As my husband and I sat together in the
hospital room, a week ago, I wrote these words from my heart:
When writing a status update, Facebook
often asks "What is on your mind?" Heaven. Heaven is on my mind,
today. The sweetest nursery you could ever hope to see . . . Every baby loved,
and hoped, and wished for, but never held here on earth . . . Every baby left,
neglected, now cared for by the angels . . . Every baby aborted in the womb,
but now loved on by millions of mamas in a perfect land . . . Every baby who
suffered from illnesses and birth defects, here below, now and forever healed .
. . Perhaps there are volunteers who work "nursery" in that Heavenly
Place - If so, I will certainly be one of them.
Hebrews 11:1 “Now faith is the substance of things hoped for, the evidence of things
not seen.”
With My Lord’s help, through the sorrow and
the pain, I choose to hold on to FAITH.
Faith that God is good. Faith that
“ . . . his tender mercies are over all
his works.” (Psalm 145:9). Faith
that He will heal the brokenness, once again.

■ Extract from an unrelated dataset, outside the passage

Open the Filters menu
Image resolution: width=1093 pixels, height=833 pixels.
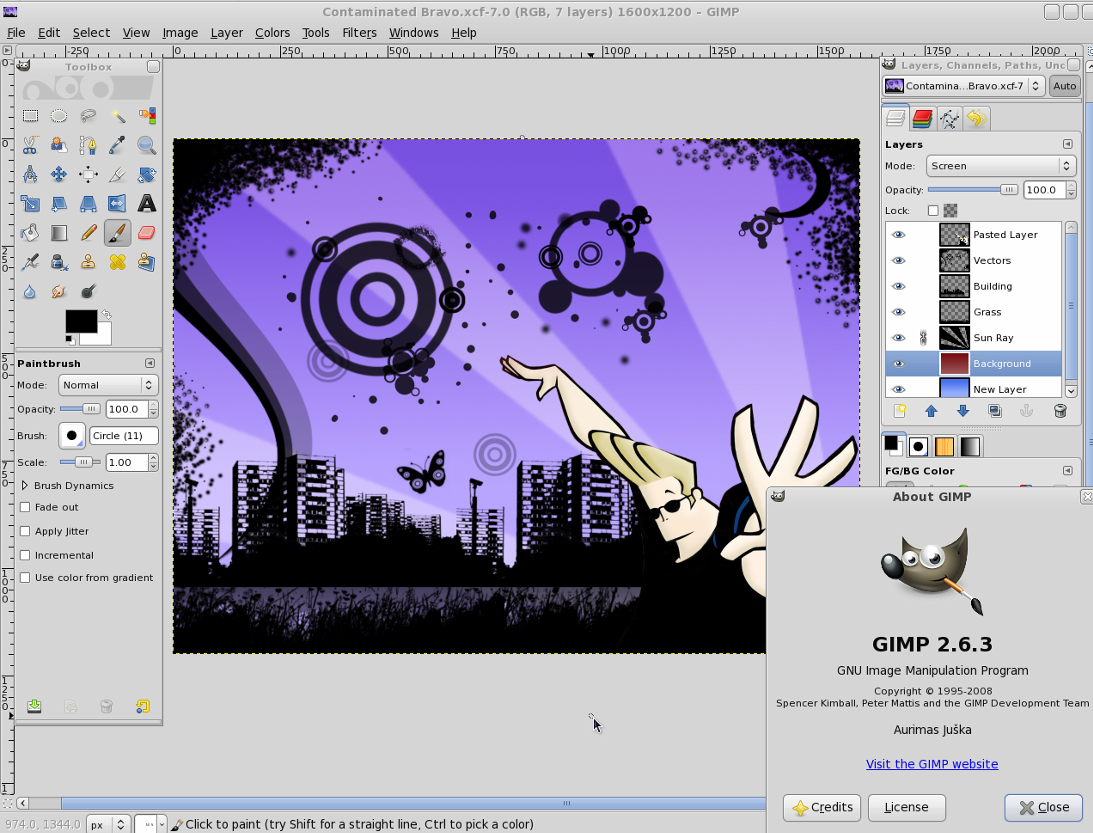click(359, 32)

Faith that no matter how many times I “go down to the grave”, my Lord
will bring me up (Psalm 30:3). Faith
that joy will come in the morning (Psalm 30:5).
I felt God’s comfort and His love, last year,
in a wonderful, amazing way . . . I wrote, then, from the very depths of my
soul. But what do you write when the
same sorrow hits a second time? The words of the timeless hymn sounds in my
heart, “Thou changest not, Thy
compassions, they fail not . . . Great is Thy faithfulness.”
“Bow
The Knee” Song: https://www.youtube.com/watch?v=5_0xrdOZ7ic
God wrap his arms around you at this time. I love you.